Assignment: I would like the line with "Click the START PUBLISHING button" and every line after it, down to the end of the entries below, output exactly and without pictures.

Given entries:
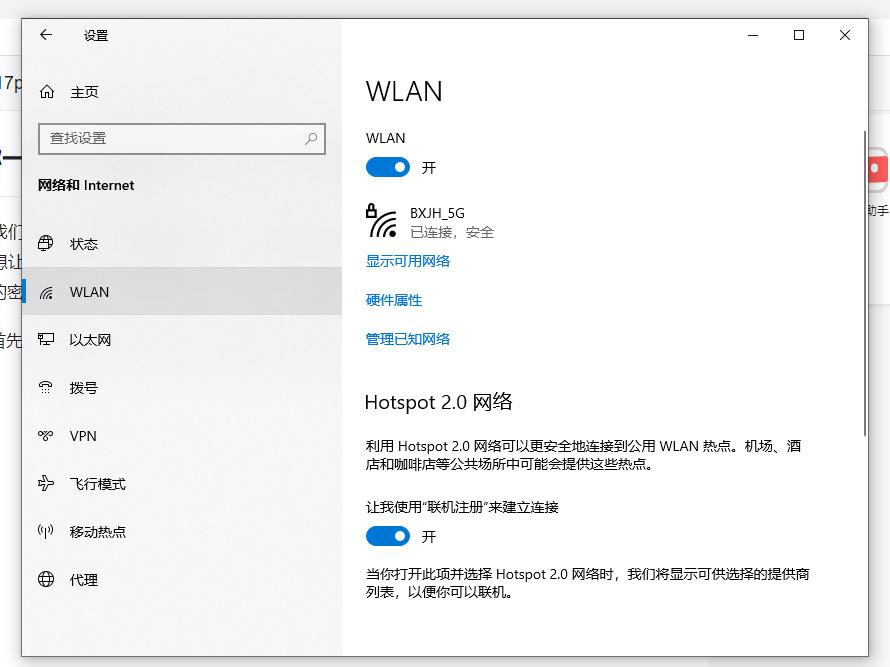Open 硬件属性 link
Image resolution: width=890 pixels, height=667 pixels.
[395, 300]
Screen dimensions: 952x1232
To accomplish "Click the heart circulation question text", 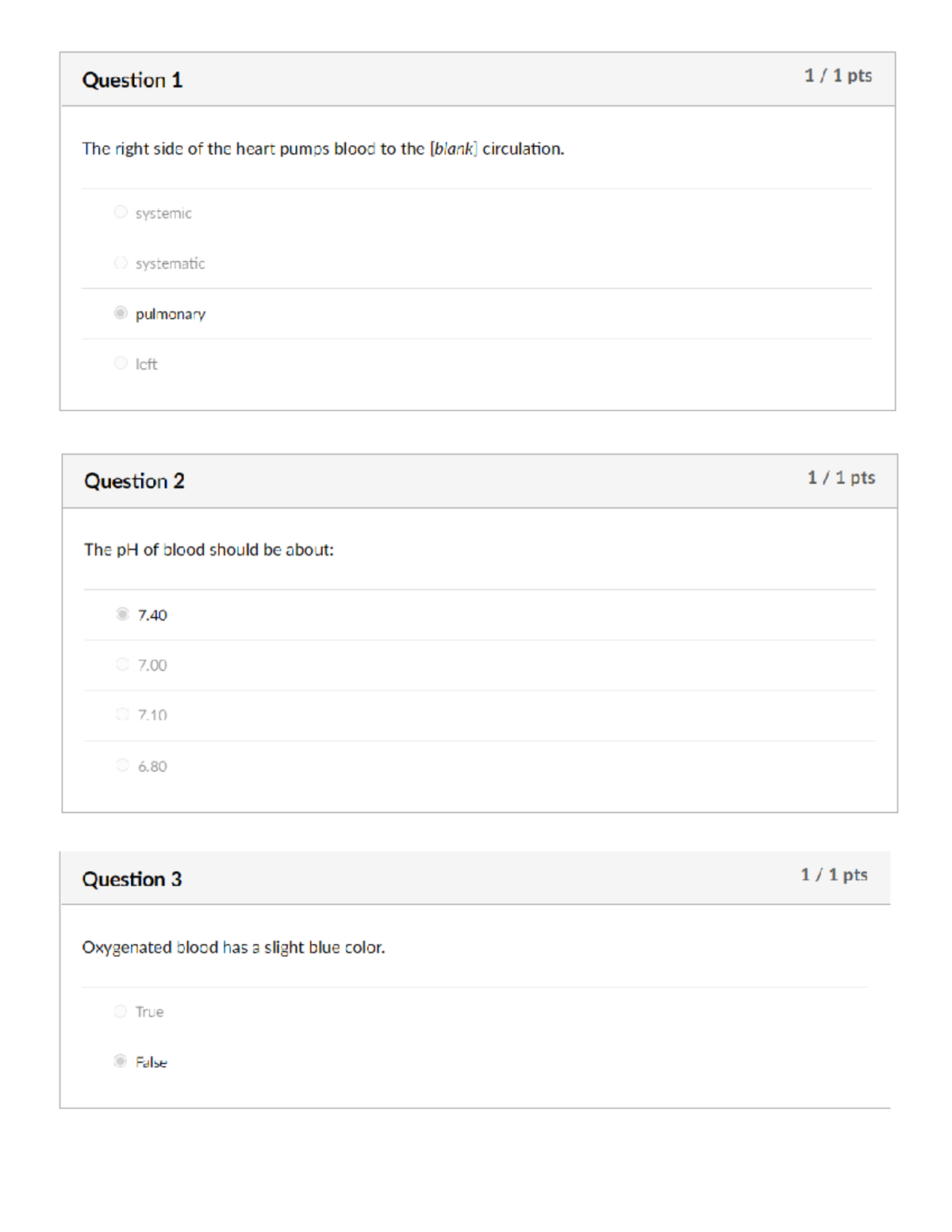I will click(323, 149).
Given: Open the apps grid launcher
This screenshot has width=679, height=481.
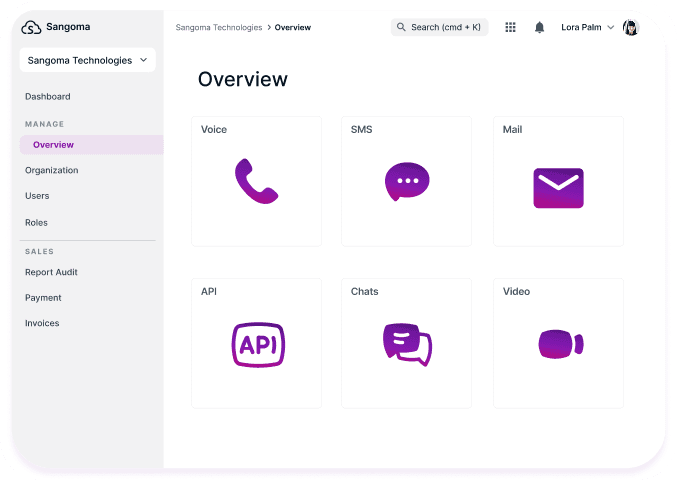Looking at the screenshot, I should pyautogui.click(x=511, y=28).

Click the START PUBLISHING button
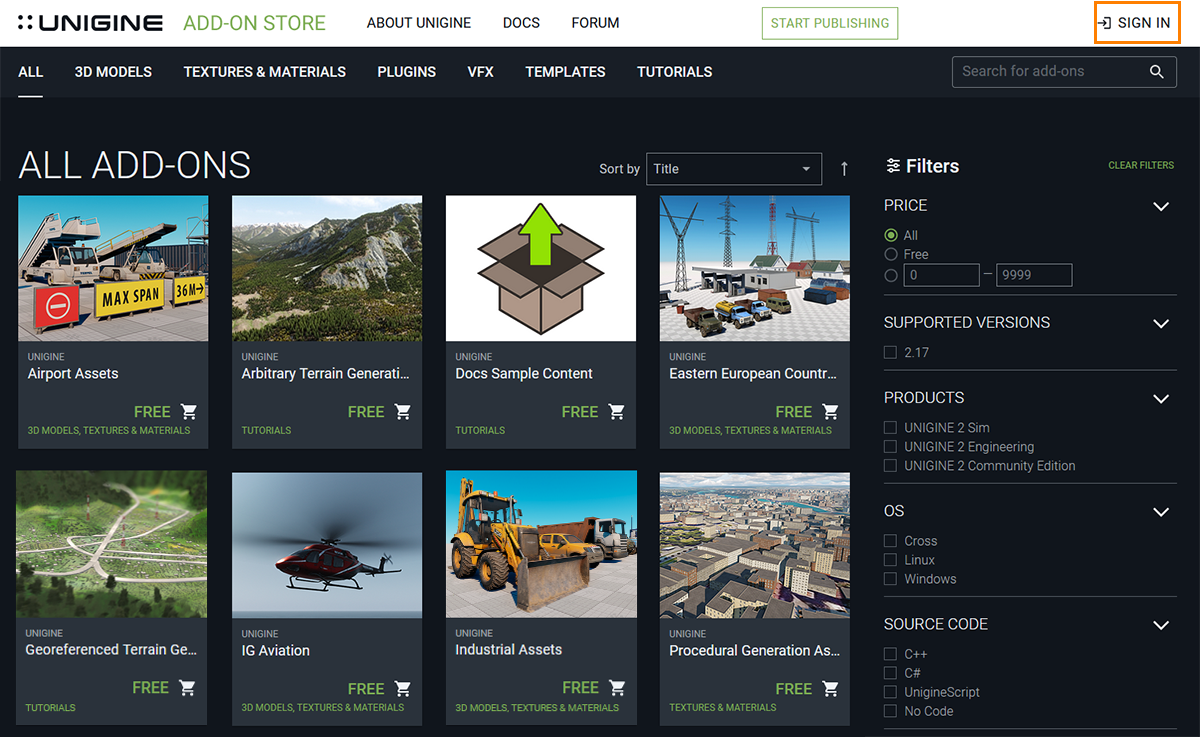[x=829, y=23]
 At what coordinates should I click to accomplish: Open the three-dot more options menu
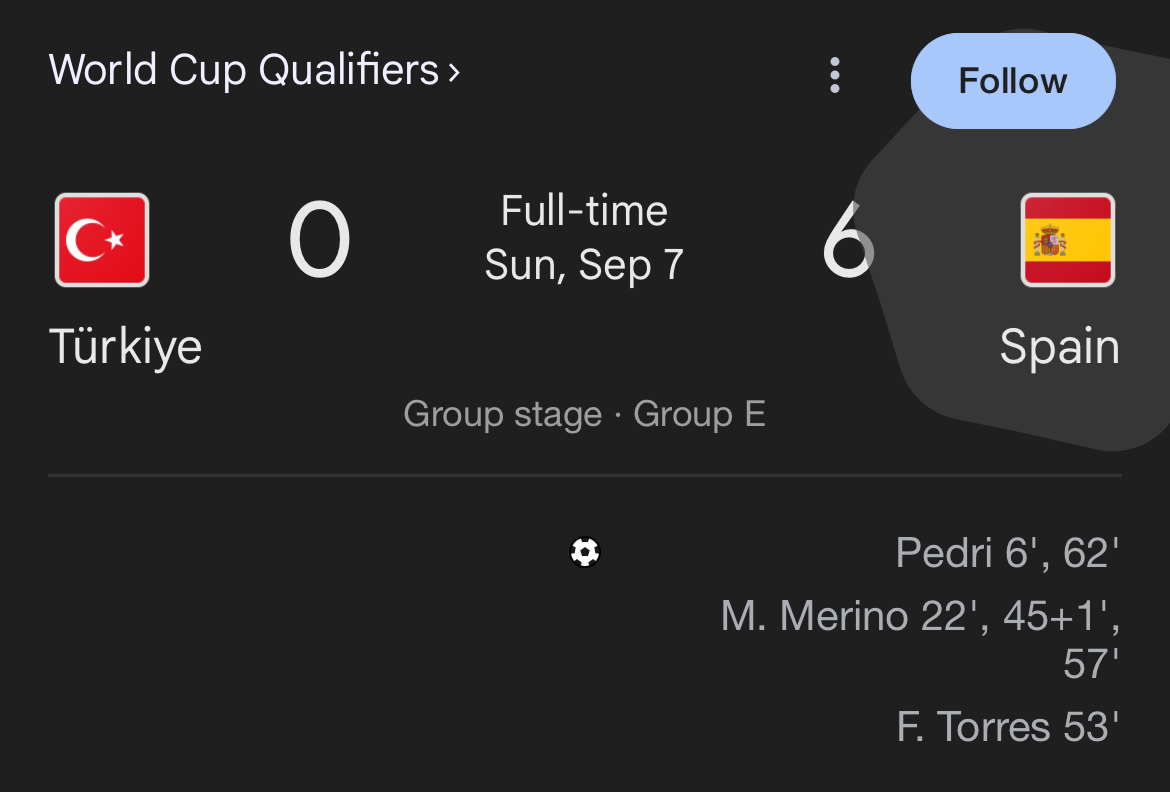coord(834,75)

Completed exercise:
Click the START PUBLISHING button
[x=829, y=23]
 At what coordinates should I click to accomplish: Open the three-dot more options menu
coord(834,75)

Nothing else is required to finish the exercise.